Readers will also see that the Nasdaq Composite has, to this point, had an easier time tackling it's 50 day SMA than the S&P 500 did in taking its 200 day SMA. The Nasdaq Composite now stands -9.43% for 2022, as well as 12.6% off of the all-time high for the index, which came back in November. Trading volume thinned a bit last week, not all that light relative to 10 and 40 week averages, but the lightest we have seen in March 2022.
Is It Fear?
What has driven investors back into equities? Certainly it can not be FOMO, can it? What it might be is a fear of both being in and not being in equities. That could explain to some degree last week's lighter trading volumes. Wednesday morning, the Bureau of Economic Analysis will release their third and final publicly released estimate for fourth quarter GDP. Expectations are for growth (q/q SAAR) to have been revised from 7% to 7.1%. Are we sitting on an economy that's on fire? Labor markets seem to think so. Job creation and wage growth are both expected to remain strong when the BLS releases those numbers (for March) this Friday.
Still, it's hard to say for sure that this economy is even hot despite the low unemployment rate. Wage growth is nowhere even close to keeping pace with rising consumer level prices. In addition, the Atlanta Fed's GDPNow model currently has a real-time estimate for first quarter growth that stands at a quite paltry 0.9%. All as Fed speaker after Fed speaker spreads the hawkishness that currently has futures markets trading in Chicago pricing in a 70% probability of a 50 basis point rate (Fed Funds rate) hike on May 4th, a 79% probability of a second consecutive 50 basis point hike on June 15th, and then a 61% chance for a third consecutive such hike on July 27th. That's what causes fear in Treasury markets, and still investors are afraid to not be in equities. Even with the Dow Transports and the small-cap indices (Russell 2000, S&P 600), the kinds of equities that would be more responsive to economic growth or the lack thereof, underperforming broader markets.
Fear Not?
For 10 of the 11 S&P sector-select SPDR ETFs put in a green week over the past five trading sessions, led by Energy (XLE) and Materials (XLB) , up 7.61% and 4.09% respectively. Health Care (XLV) was the only sector to share red for the week, down 0.21%.

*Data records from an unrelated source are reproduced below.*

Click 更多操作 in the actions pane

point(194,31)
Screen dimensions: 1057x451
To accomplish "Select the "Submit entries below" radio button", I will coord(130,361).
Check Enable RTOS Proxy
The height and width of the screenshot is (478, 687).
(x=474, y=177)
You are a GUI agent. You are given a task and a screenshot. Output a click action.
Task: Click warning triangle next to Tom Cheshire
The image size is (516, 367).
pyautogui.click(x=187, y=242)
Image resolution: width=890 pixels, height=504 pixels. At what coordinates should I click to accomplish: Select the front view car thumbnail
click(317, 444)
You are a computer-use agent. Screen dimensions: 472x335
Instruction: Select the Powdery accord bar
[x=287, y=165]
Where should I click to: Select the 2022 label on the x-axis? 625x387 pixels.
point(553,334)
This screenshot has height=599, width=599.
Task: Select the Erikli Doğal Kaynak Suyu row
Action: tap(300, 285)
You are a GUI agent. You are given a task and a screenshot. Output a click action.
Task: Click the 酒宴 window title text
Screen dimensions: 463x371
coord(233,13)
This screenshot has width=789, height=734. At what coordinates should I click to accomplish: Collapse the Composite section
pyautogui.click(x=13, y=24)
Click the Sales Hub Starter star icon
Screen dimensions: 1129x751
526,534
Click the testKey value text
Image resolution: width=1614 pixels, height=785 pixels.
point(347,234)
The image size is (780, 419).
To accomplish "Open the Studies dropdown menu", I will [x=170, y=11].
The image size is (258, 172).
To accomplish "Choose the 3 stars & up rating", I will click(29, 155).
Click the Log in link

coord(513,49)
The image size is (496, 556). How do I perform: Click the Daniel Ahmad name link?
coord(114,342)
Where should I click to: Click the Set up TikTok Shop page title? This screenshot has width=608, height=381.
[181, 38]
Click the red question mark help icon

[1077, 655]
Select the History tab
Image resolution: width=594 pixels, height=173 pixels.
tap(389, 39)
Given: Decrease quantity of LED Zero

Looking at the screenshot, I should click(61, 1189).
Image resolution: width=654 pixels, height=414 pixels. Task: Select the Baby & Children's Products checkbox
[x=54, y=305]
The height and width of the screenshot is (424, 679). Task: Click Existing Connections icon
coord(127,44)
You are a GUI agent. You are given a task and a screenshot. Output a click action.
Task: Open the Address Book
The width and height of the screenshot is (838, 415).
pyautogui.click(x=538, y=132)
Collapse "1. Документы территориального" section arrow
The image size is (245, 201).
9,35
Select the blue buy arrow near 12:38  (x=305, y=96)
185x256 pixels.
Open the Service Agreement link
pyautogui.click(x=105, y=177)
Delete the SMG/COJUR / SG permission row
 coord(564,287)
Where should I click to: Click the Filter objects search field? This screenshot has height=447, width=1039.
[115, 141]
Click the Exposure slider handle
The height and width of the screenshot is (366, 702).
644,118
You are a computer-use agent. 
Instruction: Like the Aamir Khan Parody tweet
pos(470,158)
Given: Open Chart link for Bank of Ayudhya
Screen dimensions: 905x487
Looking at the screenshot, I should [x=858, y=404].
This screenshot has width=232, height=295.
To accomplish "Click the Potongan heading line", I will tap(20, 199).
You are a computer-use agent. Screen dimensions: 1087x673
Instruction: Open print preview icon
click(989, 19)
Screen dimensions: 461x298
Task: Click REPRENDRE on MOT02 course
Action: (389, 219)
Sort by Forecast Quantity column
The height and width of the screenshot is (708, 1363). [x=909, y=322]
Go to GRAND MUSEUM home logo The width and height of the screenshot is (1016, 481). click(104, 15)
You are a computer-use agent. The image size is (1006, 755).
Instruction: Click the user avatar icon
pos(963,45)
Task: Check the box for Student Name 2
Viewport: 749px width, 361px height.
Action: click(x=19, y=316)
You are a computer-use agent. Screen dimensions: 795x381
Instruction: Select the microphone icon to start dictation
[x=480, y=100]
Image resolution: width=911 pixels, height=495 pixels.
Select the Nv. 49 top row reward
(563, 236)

It was the kind of week where growthy type stocks did well, but Utilities (XLU) did better. I think... or was it value type "growth" stocks... hard to figure. Apple (AAPL) , up 6.55% over five days (but down this morning) led the Dow Jones US Computer Hardware Index, which was up 6.25%. Intel (INTC) ran 9.23%, while Advanced Micro Devices (AMD) gained 5.47%, leading the Philadelphia Semiconductor Index up 2.71% for the week. The Dow Jones US Software Index, however... gained just 0.09% for the entire week.
Oh... Fear
Readers will notice this morning that the yield of the US 30 Year Bond at 2.603% has inverted against the yields of the US Five Year Note (2.634%) and the US Three Year Note (2.627%). This is a first since at least 2006 for the 30 Yr/5 Yr spread. No, it's certainly not positive for investors to be pricing in a better return over three to five years than for over 30, or for a better return over three, five or seven years than over 10.
The more closely watched spreads, the 10 Yr/2 Yr spread by the financial media and the 10Yr/3 Mo spread by the central bank both remain positive. The 10 yr/2 Yr spread closed on Friday at 18 bps...
.... but has collapsed to an almost dangerous 12 bps this morning. However, the 10 Yr/3 Mo spread, which is the one that we know the Fed focuses on as it's most accurate predictor of economic contraction, has been expanding.....
... and that spread is up to 197 bps as I type out this piece at zero dark-thirty. Does that embolden policy makers? It might. Basically, debt markets are telling us that recession is coming, but not now, and maybe not this year. Time to engineer that soft landing? Maybe just time. That said, these markets are pricing in anywhere from a multi-year economic downturn later on or more optimistically... long-term sluggish economic growth.
Hence, besides what one might think... TINA (There is no alternative) remains a factor for now... in equity markets. Over the past two weeks, the S&P 500 has gone from trading at 18.5 times forward looking earnings (versus a five year average of 18.6 times) to trading at 19.8 times. Something has reweighted the value of US equities. TINA? Or safe-haven? Perhaps the latter is but part of the former.
So, What's Cheap?
While five sectors are trading below 20 times forward looking earnings, only Materials at 16.2 times is currently trading below its sector-wide five year average of 17.7 times. What's not? Even at just 12 times, Energy is trading at almost twice its five year average. Hmm.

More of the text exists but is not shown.